About this exercise: Output the data below only from the line containing "The image size is (1568, 401)." up to and including the line containing "The height and", exact and with the pictures left out.

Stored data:
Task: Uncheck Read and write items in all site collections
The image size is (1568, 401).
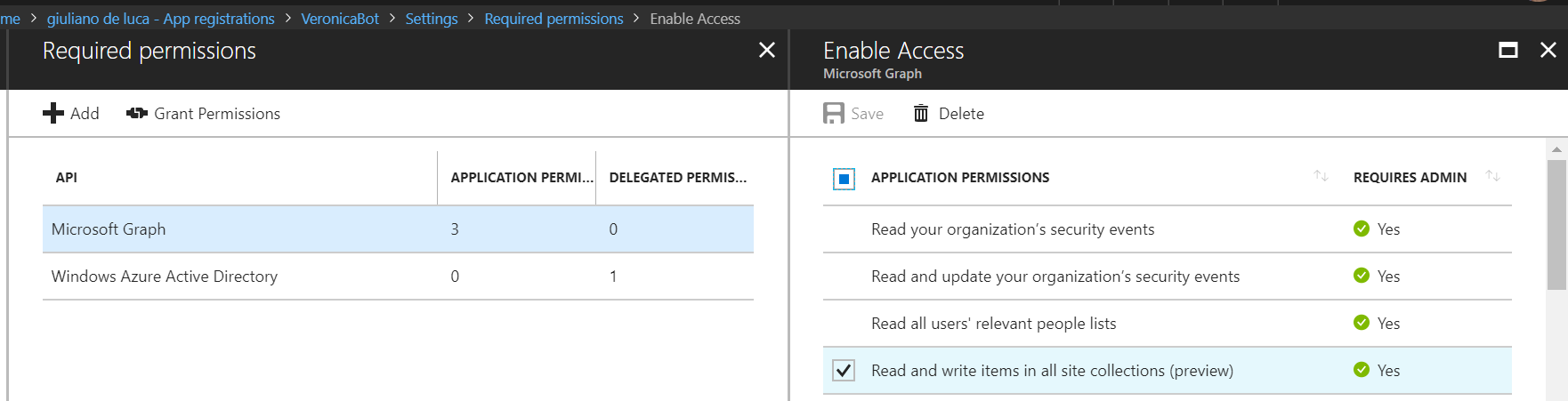Action: click(844, 370)
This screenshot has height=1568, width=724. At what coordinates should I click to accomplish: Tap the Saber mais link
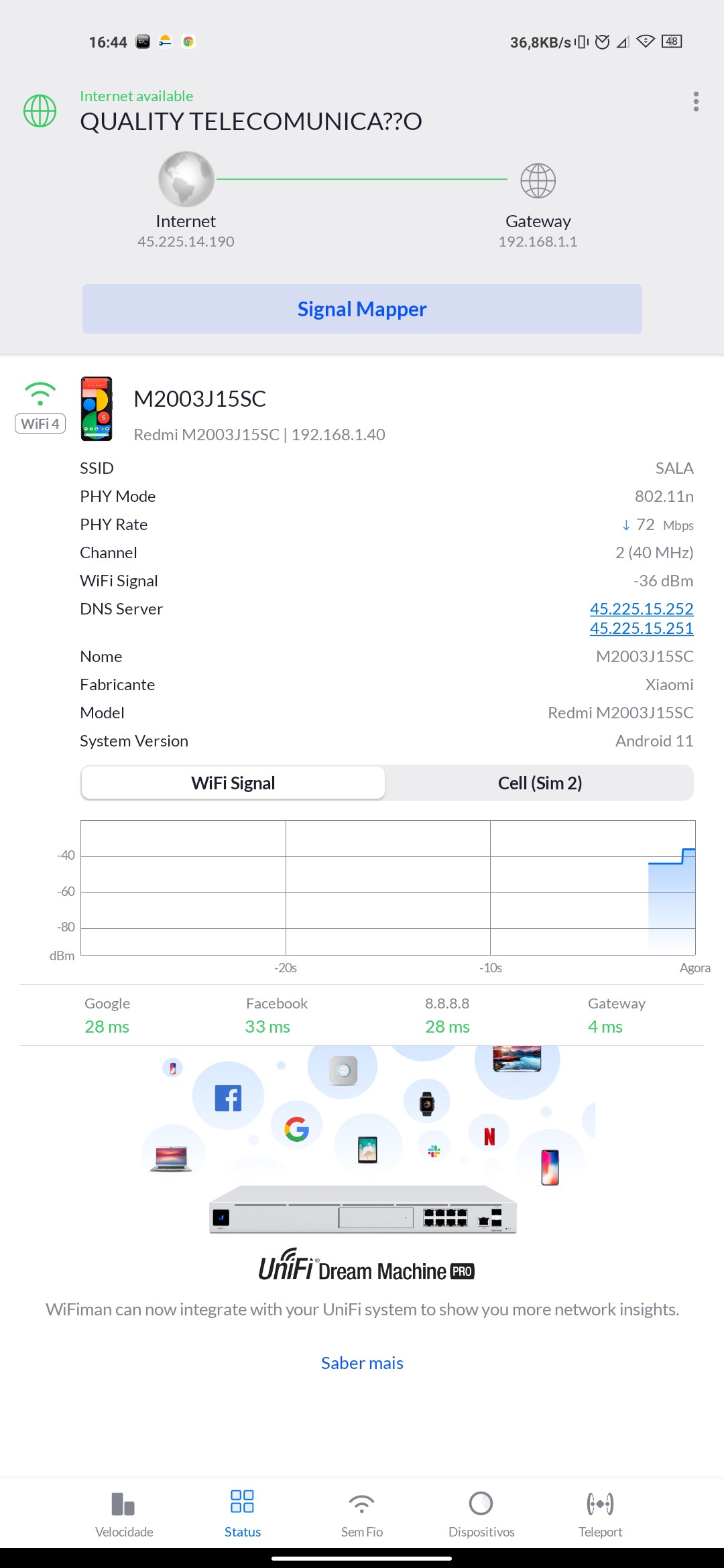point(362,1363)
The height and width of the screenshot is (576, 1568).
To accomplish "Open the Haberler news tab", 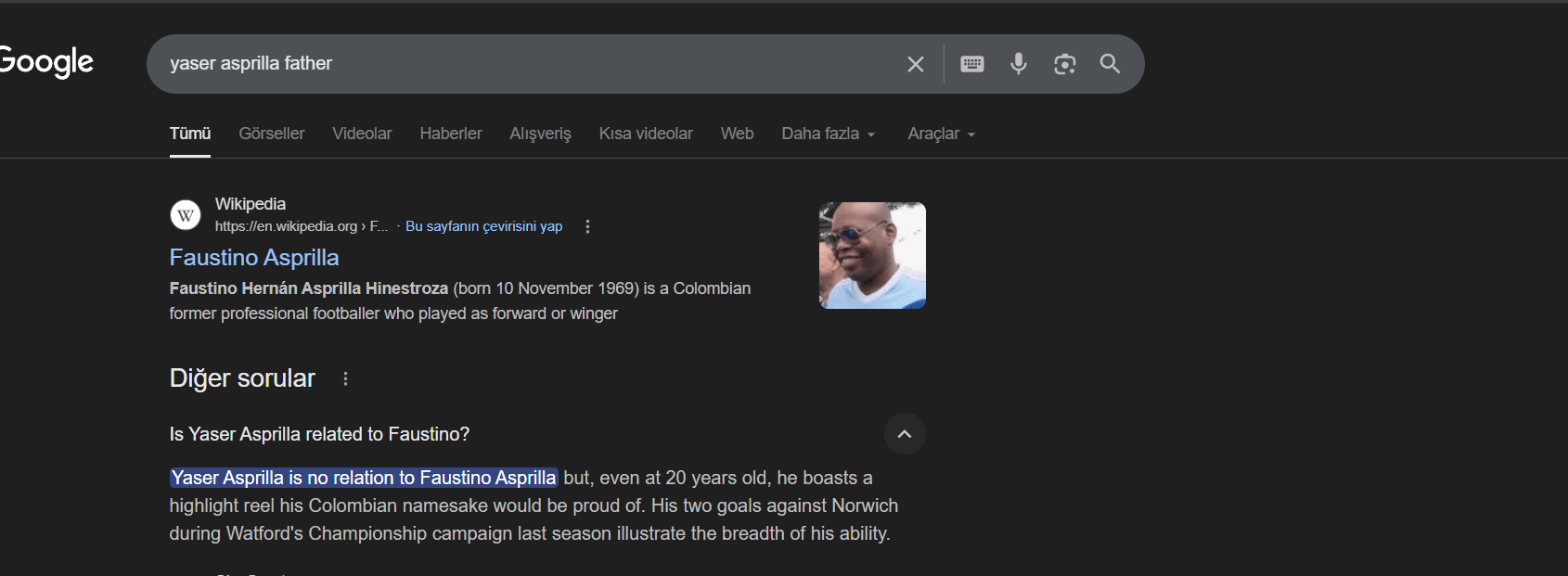I will coord(450,134).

Exercise answer:
The image size is (1568, 401).
Action: click(844, 370)
This screenshot has height=1568, width=724. At what coordinates should I click to accomplish: Tap the Saber mais link
point(362,1363)
The height and width of the screenshot is (576, 1568).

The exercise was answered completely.